Data for review:

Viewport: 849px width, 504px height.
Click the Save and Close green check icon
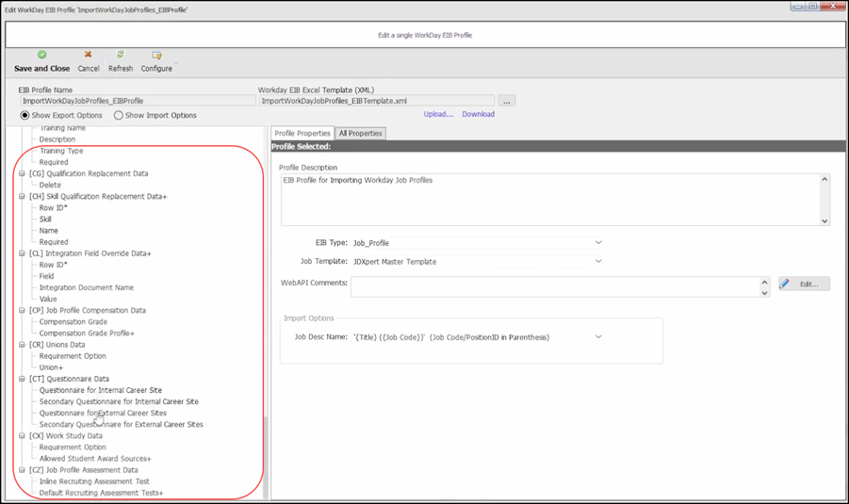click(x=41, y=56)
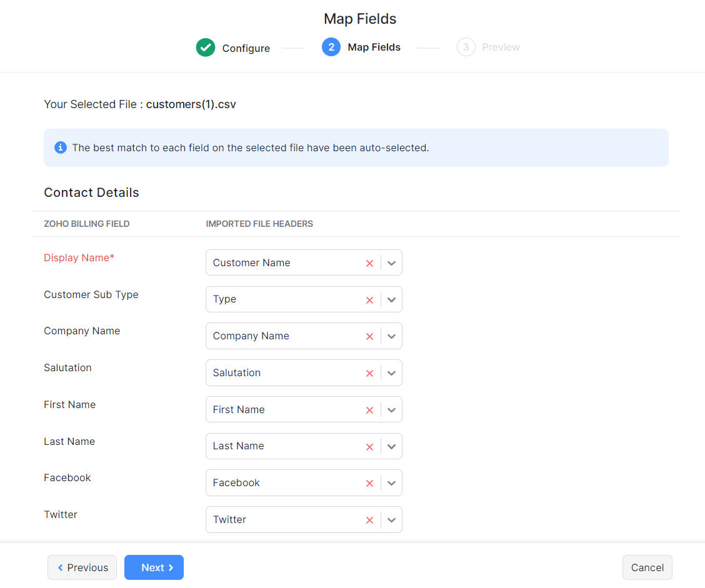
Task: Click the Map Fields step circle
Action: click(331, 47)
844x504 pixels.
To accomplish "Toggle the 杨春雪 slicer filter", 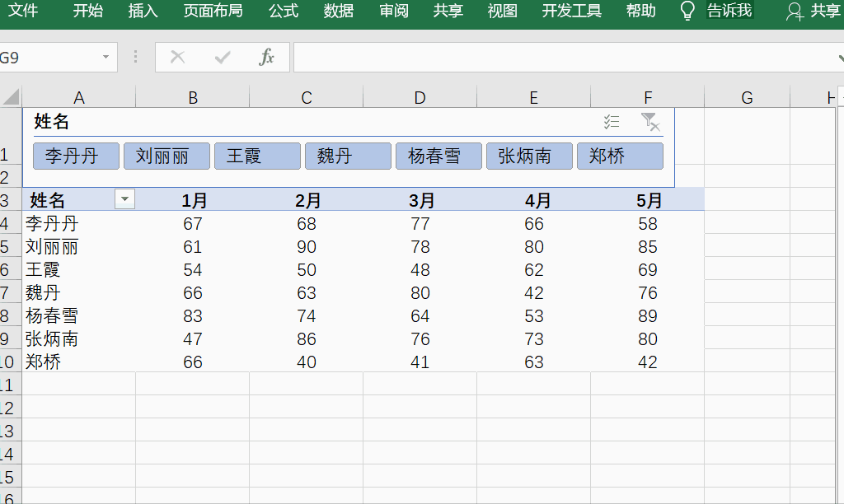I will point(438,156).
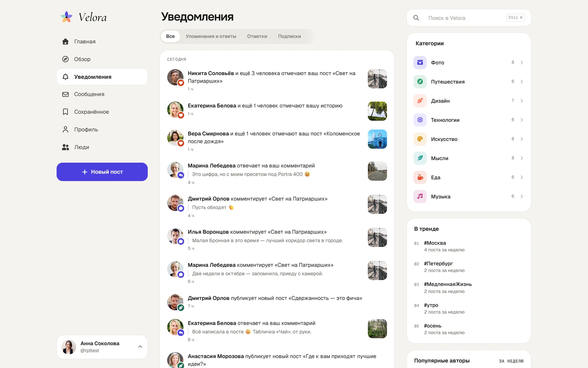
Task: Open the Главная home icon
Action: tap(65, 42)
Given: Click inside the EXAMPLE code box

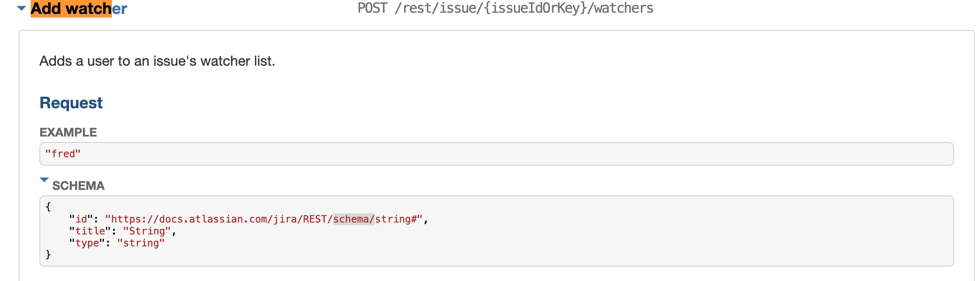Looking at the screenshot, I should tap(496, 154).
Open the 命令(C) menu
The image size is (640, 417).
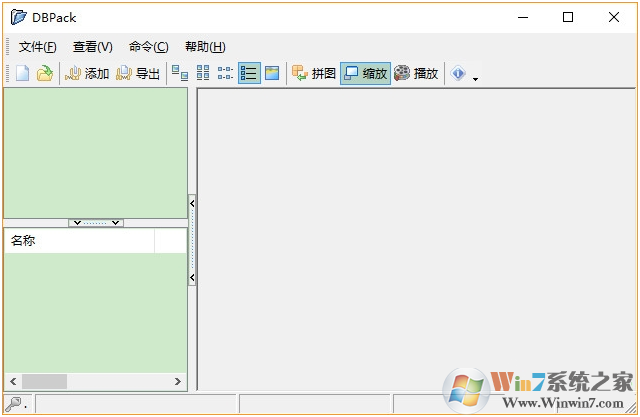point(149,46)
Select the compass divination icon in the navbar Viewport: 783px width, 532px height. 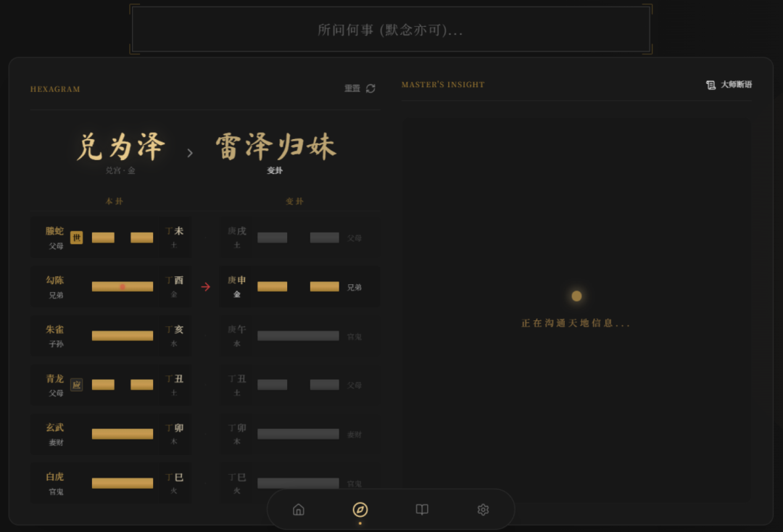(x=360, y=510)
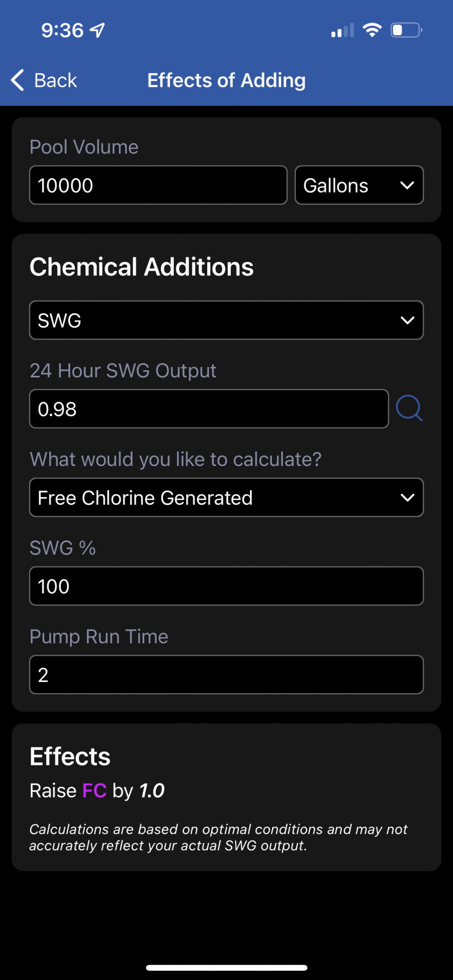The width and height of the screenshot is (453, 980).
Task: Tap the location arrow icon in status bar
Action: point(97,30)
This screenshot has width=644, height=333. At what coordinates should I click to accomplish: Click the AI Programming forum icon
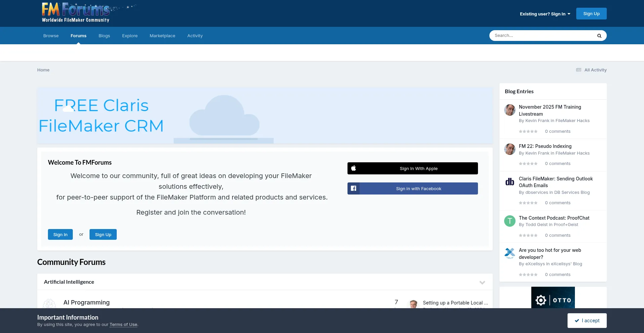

What to do: Copy out exactly, with no pictures, the lines of the data from the first one through the line bearing "844x504 pixels.".

Exercise solution:
Viewport: 849px width, 504px height.
Click the Save and Close green check icon
click(x=41, y=56)
Task: Click the Map Fields step circle
Action: click(331, 47)
844x504 pixels.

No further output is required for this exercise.